Hi Kunal, and welcome to the show.

Kunal: Hey Ashish, pleasure to be here.

Ashish: So we hear a lot about AdvantEdge and what AdvantEdge is doing in the mobility domain. So why don't we start with a little bit about AdvantEdge and what would be your elevator pitch to founders?

Kunal: Sure, AdvantEdge is India's only sector focused fund in the mobility domain, and when I say mobility, we cover exciting areas such as the, entire electric vehicle ecosystem, we do shared mobility investments, we are also looking at now areas across the auto e-commerce vertical and logistics. The important thing about being a sector focused fund is that the investment is just the starting point of our relationship, and the promise we make is that we bring a lot of domain knowledge to the table, and therefore, we would prefer to partner with companies or startups who are building models in our space. That's why we think that, being a sector focused fund gives us that added advantage, compared to sector agnostic funds.

We are experts at minus one to zero, in a model that we call mentor building. And we help companies go from zero to one, which is a seed fund program that we run. We are not the right partner for companies who have already achieved late product market fit and want to go from zero to 10. So for us, those are sort of some of the criteria's tat we use effectively to differentiate ourselves from others.

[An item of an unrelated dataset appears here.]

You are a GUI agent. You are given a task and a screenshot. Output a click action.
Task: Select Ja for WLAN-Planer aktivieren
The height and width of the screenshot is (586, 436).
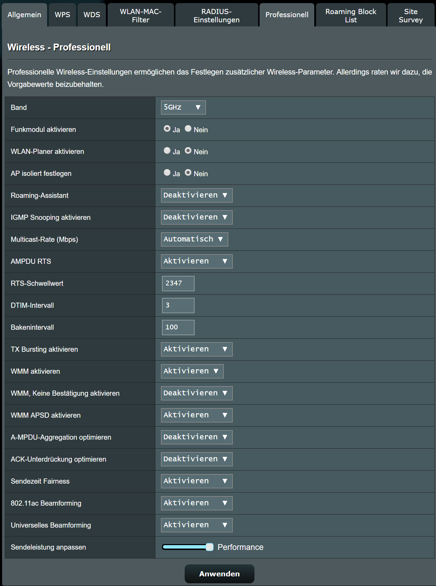167,151
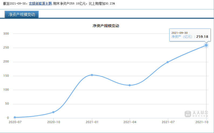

Ashish: That’s interesting Kunal, I think what advantage is doing in the mobility domain, maybe you can share a little bit more about how did you get into investing and really, how did you to start? Like, what was this whole passion about getting into mobility or being a sector focused fund?

Kunal: Sure. So now I've spent my entire career, mostly in technology, including some years in the Bay area and 10 years in the U.S., also got my hands dirty in the private equity sphere, I’ve been both on the buy-side and sell-side, I've raised venture capital, I've raised debt, so I have a deep domain knowledge in automotive.

I've spent in fact almost close to 10 years in the auto domain, especially in the aftermarket space here in India itself, so given my passion for the auto industry, and the insights that I've drawn from running my own business in the auto domain, and also the fact that I've spent many years in investing, I realized that my true calling was AdvantEdge, which we we've sort of morphed into an early stage seed fund. I had been doing some investing as a seed investor, as well as an angel investor. And what I realized was that, India is very early in its investment cycles and a majority of founders have a lot of passion and energy, but really that ecosystem did not exist. I thought it was very important to create a platform that would solve for a lot of the issues and challenges that early stage founders face in a country like India, where the ecosystem is still not evolved.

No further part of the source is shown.